La présentation de soi sur Tinder résulte donc
d'un consensus entre ces deux « structures sociales ». Le cadre
cérémoniel de ce réseau semble guider les utilisateurs
vers des mises en scène où il faut répondre aux
règles cérémonielles essentiellement par l'implicite.
L'art de Tinder passe par le fait de savoir « se vendre sans se vendre
». Nous avons aussi constaté que les stratégies pour mouvoir
et présenter son « moi» sont diverses et variées et
composées d'opérations de généralisation
(Boltanski, 1984) permettant de montrer sa singularité. La
cohérence dans l'expression n'est pas un élément
recherché dans les profils. Bien que parfois certains daters
opèrent une cohérence dans leur expression entre la partie
descriptive et visuelle du profil, celle-ci n'est pas intellectualisée
contrairement à l'authenticité qui, dans la construction du
profil, figure comme une valeur essentielle. Les parties du profil expriment le
respect de règles cérémonielles distinctes. Si le cadre
culturel fait l'objet d'une évaluation totale du profil et figure dans
chacune des parties, l'appréciation de l'authenticité passe
majoritairement par les photographies tandis que l'originalité figure
principalement dans la description. Rarement mis en avant dans la
présentation de nos enquêtés, l'humour semble à
notre avis pouvoir être recensé dans les deux parties du profil
bien que la tendance sur Tinder soit davantage à raisonner d'une
manière à éviter tout risque de dévaluation du
profil.
L'illustration d'une forme de moi « spirituel»
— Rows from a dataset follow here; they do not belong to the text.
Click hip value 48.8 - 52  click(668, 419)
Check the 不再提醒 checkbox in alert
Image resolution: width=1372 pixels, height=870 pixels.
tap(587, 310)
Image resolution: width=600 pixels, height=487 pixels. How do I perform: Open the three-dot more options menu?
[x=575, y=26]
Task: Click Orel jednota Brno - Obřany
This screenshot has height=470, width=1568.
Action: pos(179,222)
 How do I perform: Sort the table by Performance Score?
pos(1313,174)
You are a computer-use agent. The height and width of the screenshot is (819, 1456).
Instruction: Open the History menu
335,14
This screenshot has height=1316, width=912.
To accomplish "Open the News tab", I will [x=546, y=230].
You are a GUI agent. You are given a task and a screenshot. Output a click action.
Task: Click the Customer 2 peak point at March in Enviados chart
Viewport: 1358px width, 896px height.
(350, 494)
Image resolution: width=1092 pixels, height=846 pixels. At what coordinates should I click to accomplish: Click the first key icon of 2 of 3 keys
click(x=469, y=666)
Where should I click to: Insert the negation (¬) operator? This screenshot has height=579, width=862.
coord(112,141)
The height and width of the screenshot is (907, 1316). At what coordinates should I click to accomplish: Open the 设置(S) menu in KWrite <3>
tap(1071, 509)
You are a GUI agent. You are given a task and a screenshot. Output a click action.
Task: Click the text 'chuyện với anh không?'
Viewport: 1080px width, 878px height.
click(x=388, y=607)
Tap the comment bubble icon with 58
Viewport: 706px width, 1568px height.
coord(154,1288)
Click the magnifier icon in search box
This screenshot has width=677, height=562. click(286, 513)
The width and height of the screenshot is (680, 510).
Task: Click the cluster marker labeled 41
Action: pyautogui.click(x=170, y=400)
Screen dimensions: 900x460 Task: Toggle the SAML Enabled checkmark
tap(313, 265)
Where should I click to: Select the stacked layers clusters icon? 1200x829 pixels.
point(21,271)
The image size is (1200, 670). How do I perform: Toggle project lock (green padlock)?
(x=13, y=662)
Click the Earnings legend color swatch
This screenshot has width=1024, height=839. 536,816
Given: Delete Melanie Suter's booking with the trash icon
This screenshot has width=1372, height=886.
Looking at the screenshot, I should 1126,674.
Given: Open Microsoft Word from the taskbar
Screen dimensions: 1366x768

à travers le profil a été essentiellement liée
à la philosophie de Tinder. De manière implicite, que ce soit en
cassant la face où en ayant un profil non construit, on voit que les
individus ont tenté de se rapprocher de ce cadre
cérémoniel. La transmission d'un moi « spirituel» et
« social» à travers le profil a été quasiment
équivalente chez nos enquêtés. Les daters portent
néanmoins une plus grande importance au respect du cadre
cérémoniel de Tinder, de cette philosophie « de ne pas se
prendre la tête» à travers un « moi spirituel implicite
».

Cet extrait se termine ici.